[Target pointing data]
--- start ---
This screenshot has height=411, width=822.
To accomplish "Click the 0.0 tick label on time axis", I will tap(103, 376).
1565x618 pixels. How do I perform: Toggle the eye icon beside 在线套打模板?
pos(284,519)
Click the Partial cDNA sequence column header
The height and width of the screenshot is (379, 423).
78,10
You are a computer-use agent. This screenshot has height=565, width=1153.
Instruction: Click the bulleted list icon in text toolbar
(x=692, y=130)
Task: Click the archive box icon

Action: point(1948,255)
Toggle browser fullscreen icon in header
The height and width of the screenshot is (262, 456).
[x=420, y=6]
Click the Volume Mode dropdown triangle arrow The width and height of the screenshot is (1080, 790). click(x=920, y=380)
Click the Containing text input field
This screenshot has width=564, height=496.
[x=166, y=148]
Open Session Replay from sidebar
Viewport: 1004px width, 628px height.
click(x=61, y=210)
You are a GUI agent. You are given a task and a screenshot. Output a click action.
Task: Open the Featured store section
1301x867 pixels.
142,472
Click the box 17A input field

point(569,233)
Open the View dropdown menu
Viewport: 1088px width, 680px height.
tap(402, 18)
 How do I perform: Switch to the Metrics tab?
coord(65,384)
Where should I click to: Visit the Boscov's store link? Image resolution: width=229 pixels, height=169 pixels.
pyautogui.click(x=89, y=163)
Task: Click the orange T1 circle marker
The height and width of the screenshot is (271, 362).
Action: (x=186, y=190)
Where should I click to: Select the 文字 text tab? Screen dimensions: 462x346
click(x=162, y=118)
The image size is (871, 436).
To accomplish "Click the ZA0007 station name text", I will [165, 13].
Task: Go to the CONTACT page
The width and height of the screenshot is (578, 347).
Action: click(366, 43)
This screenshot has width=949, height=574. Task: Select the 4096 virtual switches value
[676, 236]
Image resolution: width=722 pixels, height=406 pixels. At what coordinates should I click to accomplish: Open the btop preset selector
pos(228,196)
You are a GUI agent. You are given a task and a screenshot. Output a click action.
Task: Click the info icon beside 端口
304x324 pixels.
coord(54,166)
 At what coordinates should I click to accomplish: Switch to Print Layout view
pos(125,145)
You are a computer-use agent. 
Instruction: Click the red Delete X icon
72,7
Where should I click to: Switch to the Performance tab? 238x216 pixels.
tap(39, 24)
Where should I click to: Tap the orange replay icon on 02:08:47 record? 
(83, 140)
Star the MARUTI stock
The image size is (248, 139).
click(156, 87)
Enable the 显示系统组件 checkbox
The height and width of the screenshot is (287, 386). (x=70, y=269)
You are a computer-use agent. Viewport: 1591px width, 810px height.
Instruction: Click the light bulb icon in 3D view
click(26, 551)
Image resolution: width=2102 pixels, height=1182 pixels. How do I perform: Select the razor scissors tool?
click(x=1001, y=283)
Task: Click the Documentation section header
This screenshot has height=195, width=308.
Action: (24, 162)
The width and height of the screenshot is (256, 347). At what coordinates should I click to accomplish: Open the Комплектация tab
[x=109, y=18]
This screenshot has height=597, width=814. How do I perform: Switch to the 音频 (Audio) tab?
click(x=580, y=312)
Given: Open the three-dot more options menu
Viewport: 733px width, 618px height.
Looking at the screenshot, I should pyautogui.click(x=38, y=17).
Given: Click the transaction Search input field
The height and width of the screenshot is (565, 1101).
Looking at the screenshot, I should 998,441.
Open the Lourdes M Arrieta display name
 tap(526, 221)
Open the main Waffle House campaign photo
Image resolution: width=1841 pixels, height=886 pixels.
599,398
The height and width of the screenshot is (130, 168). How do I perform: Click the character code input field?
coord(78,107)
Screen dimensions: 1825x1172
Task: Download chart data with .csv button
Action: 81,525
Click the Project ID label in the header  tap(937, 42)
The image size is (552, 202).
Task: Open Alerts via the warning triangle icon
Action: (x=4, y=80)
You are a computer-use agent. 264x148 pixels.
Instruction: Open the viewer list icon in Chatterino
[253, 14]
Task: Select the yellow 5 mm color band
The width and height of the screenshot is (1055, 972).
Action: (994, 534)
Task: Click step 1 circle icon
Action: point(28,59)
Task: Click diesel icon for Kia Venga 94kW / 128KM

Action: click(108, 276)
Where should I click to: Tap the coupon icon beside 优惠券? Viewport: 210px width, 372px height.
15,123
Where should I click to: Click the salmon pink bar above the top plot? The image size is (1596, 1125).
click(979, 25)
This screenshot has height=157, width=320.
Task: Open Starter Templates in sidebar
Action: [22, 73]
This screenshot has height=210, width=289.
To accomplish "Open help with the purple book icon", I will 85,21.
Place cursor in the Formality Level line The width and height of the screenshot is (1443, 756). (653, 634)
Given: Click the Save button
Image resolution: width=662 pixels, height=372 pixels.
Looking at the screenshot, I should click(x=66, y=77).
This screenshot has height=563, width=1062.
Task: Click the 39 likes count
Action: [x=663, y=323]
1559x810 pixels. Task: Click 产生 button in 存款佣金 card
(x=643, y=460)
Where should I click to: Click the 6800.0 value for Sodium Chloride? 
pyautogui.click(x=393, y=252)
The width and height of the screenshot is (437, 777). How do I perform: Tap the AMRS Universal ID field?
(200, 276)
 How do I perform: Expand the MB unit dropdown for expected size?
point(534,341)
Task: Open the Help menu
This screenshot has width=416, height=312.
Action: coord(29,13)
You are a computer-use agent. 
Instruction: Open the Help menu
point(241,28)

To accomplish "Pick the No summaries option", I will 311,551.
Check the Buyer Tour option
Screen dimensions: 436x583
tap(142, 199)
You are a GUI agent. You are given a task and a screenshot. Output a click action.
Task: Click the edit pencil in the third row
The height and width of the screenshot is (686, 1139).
--- end ---
Work instructions:
Copy the stretch from the line containing "How do I perform: Expand" through the end of the items, keeping every line and offsetting each coordinate in the answers by 107.

Final result:
 How do I perform: Expand the MB unit dropdown for expected size?
point(641,448)
Task: Open the Help menu
This screenshot has width=416, height=312.
Action: coord(136,120)
You are a computer-use agent. 
Instruction: Open the Help menu
point(348,135)

To accomplish "Pick the No summaries option", I will 418,658.
Check the Buyer Tour option
Screen dimensions: 436x583
tap(249, 306)
You are a GUI agent. You are given a task and a screenshot. Output a click action.
Task: Click the edit pencil in the third row
The height and width of the screenshot is (686, 1139).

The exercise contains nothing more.